Эвелин повернула голову и посмотрела на меня.
– Тебе нужно что-то взять с собой, Джоэль? – Чуточку приподнялась одна бровь, едва заметно – уголок рта. – С кем-нибудь попрощаться?
Я понятия не имел о том, куда мы направимся и чем станем заниматься, когда туда доберемся, и какой вклад я смогу сделать в общее дело.
Я немного повысил голос:
– Герб? Попрощаешься со всеми за меня, ладно? Ты знаешь, как это лучше сказать.
– Если я не получу десятое место, – конечно, – отозвался Герб. – Только не оставляй мне, пожалуйста, свою папку с порнушкой. Я в нее уже давным-давно залез.
– Капитан Конрад, – проговорил я так же громко, – я могу в качестве багажа захватить-с собой баритон-саксофон?

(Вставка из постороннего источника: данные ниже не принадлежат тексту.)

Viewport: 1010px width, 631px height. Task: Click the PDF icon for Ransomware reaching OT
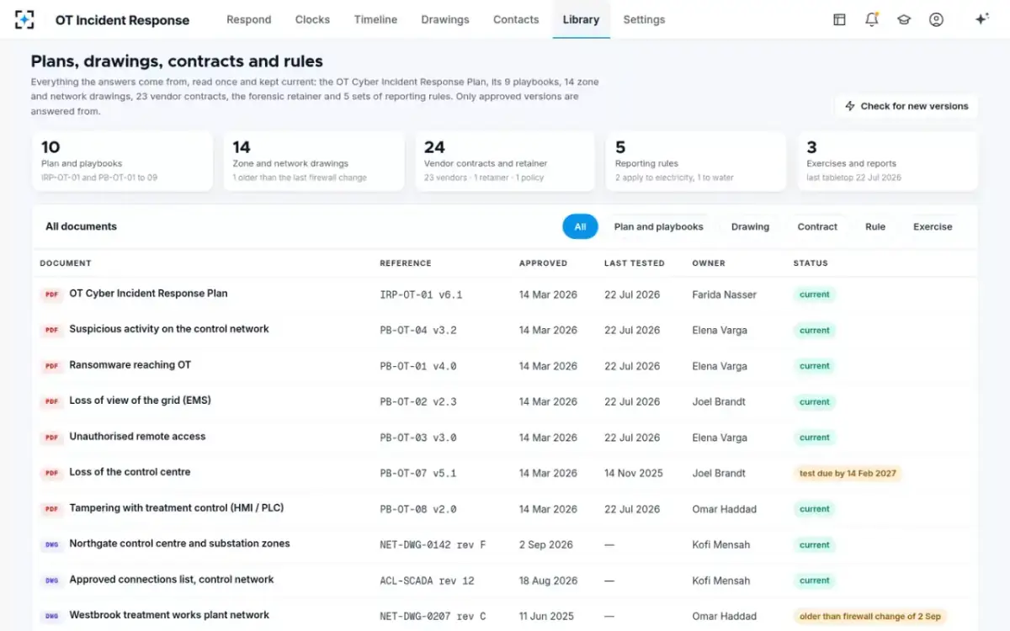(x=52, y=366)
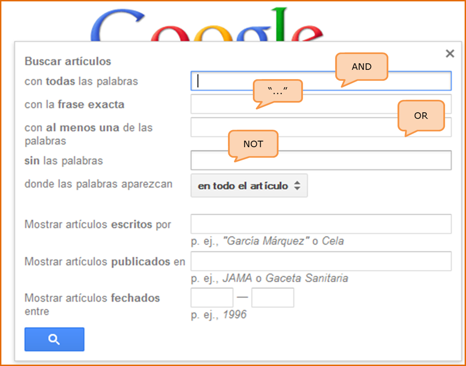Click the 'Buscar artículos' heading
466x366 pixels.
coord(68,61)
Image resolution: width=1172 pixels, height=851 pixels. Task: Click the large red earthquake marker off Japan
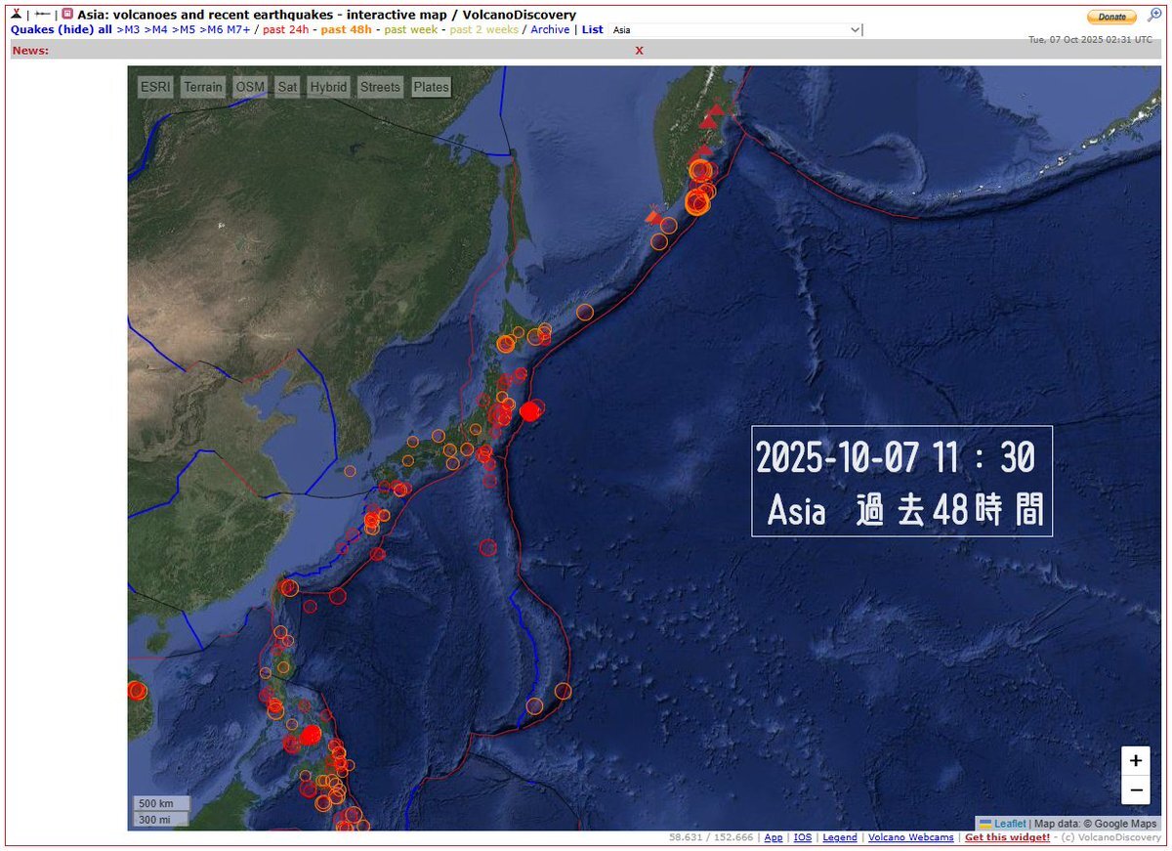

– "Анну"? – спросила Эвелин.
Я улыбнулся.
– Ты неплохо читаешь с листа. Да, мою "Yanigasawa".
Эндрю ответил:
– Если бы места не хватило, я оторвал бы пару приборных панелей или еще что-нибудь.
Мы с ним переглянулись.
– Значит, я с моим саксом встречу всех вас около шлюзовой камеры, – сказал я.
Эндрю сделал вид, что прочищает горло.
– Джоэль, надеюсь, вы простите меня за своевольность. Я взял на себя смелость попросить, чтобы ваш серебряный баритон перенесли на борт "Меркурия" вскоре после нашей стыковки. Эвелин сказала, что вы захотите взять с собой именно этот инструмент. – Его взгляд заметался между Джинни и Эвелин. – Мне показалось, что это благоразумно.

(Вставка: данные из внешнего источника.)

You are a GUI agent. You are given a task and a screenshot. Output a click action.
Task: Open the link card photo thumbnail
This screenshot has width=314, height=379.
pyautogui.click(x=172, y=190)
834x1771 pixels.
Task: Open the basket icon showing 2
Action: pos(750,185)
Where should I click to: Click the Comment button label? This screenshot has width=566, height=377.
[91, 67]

Я понимал, что он имеет в виду. Джинни и Эвелин представляли собой две стихии. Если одна из них заявила, что человек взойдет на борт, то вторая (умные деньги) заявила, что нужно сэкономить время и приступить к погрузке багажа.
– Несомненно, – сказал я, и между нами возникло безмолвное взаимопонимание. – Пойдемте. Не терпится поскорее увидеть ваш корабль, капитан. Полагаю, вы пристыковались к главному пассажирскому люку?

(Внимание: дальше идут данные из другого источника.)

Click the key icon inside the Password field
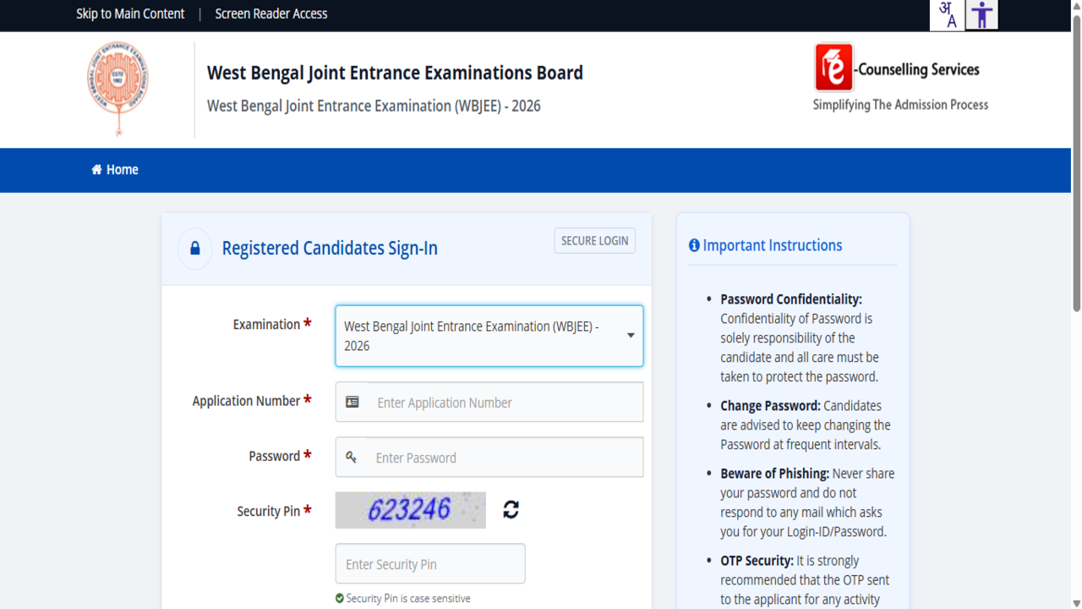Viewport: 1082px width, 609px height. (x=352, y=457)
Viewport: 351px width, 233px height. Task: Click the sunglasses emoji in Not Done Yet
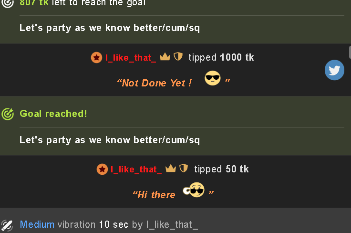pos(212,78)
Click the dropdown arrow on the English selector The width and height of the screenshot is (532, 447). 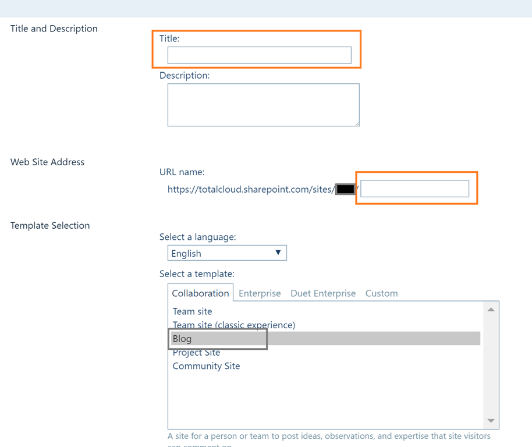pyautogui.click(x=279, y=253)
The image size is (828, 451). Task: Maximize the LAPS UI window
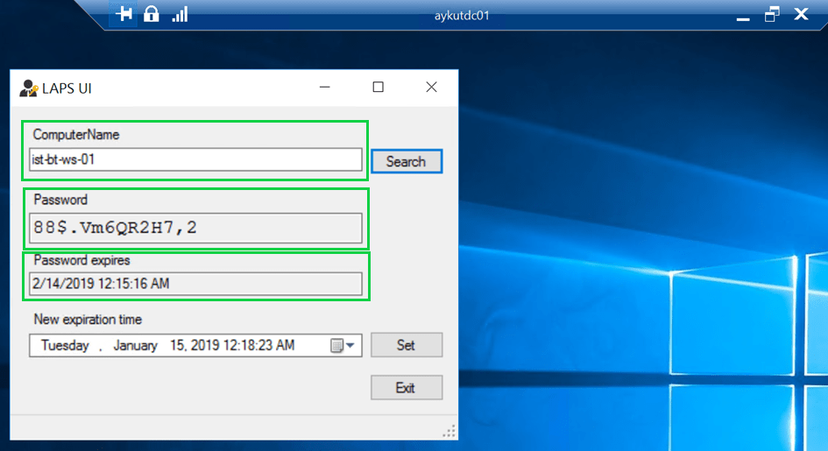(378, 88)
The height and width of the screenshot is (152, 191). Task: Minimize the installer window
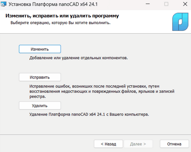(147, 4)
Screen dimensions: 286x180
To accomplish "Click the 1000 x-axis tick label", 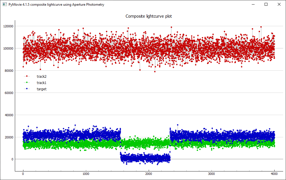I will click(86, 174).
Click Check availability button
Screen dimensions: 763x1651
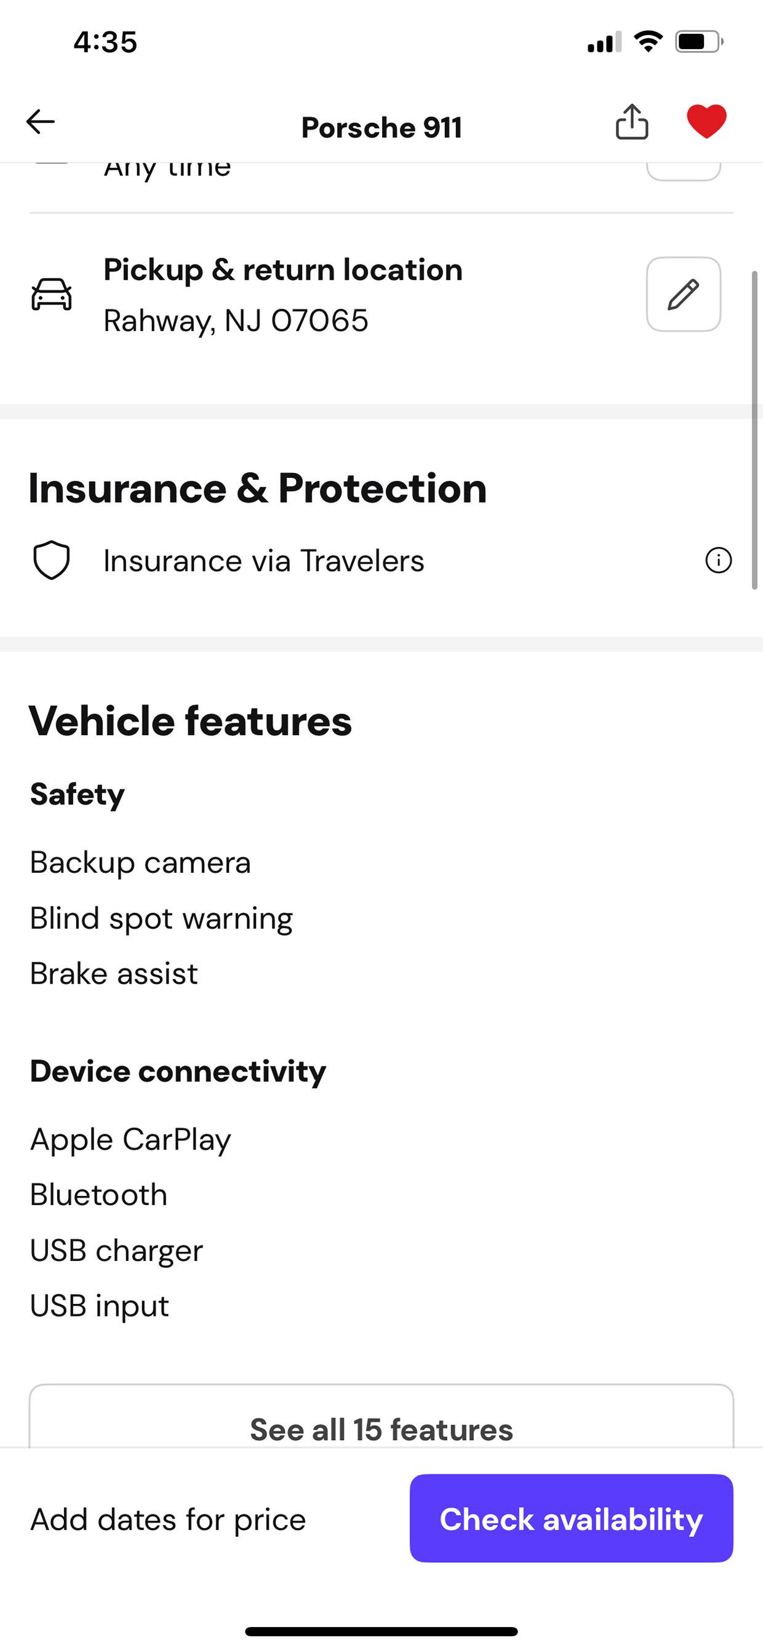(571, 1518)
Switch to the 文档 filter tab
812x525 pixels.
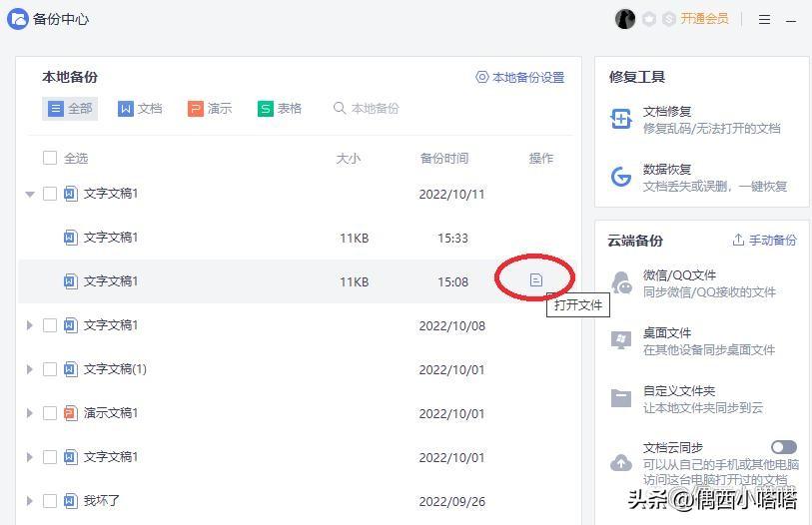140,109
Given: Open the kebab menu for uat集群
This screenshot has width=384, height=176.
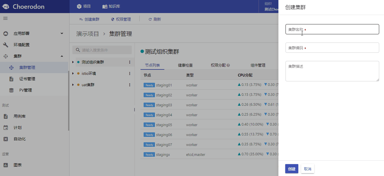Looking at the screenshot, I should click(x=130, y=84).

– Именно так. – Он обернулся к Гербу. – Мистер Джонсон, не согласитесь ли сопровождать нас? Я смогу показать вам то, о чем мы говорили по пути сюда.
Герб кивнул.
У Брюса был такой вид, будто он готов расплакаться. Ренник смотрел на меня так, словно намеревался сварить меня в кипятке. Дороти выглядела так, как будто ей жутко хочется облачиться в одежду судьи и незамедлительно зарегистрировать наш брак с Эвелин. Эндрю был похож на щенка, невероятно гордящегося тем, что он освоил какие-то новые потрясающие трюки и ему досмерти хочется их всем продемонстрировать.
А Эвелин выглядела, как вся моя жизнь до самого конца, и улыбалась мне.
Пройти надо было почти всю длину корабля, от носа до кормы, и путь оказался более долгим, чем я ожидал. Нам не встретилось много моих знакомых… нам вообще мало кто встретился. Похоже, большинство людей сидели в каютах и ждали, когда им объяснят, что, черт побери, происходит. Но мимо тех немногих друзей, кто попался нам по дороге, ни я, ни Герб не могли просто проплыть и не попрощаться с ними, не сказать ни слова. Кроме того, нам хотелось, чтобы по кораблю как можно скорее распространилась новость о том, что все останутся в живых, что рано или поздно всех отсюда заберут. Выразить такое парой коротких фраз у меня никогда бы не получилось. У Герба получалось намного лучше, ясное дело. Все, кроме одного из наших друзей, на новость отреагировали положительно и выразили согласие передать ее остальным. Лишь один – Ричи – уставился на меня, раззявив рот, потом развернулся и устремился прочь, не сказав ни слова.
Только к самому концу пути от командного отсека до входа в шлюзовую камеру у меня начали появляться кое-какие мысли.
Я поймал себя на том, что пытаюсь осмыслить все, что было сказано с того момента, как я оказался в отсеке, и кто именно что именно говорил. Все имело смысл, все раскладывалось по полочкам, кроме одного-единственного пункта в уравнении. И этот пункт не давал мне покоя. Из-за этого у меня противно сосало под ложечкой, но я никак не мог толком понять, в чем же дело.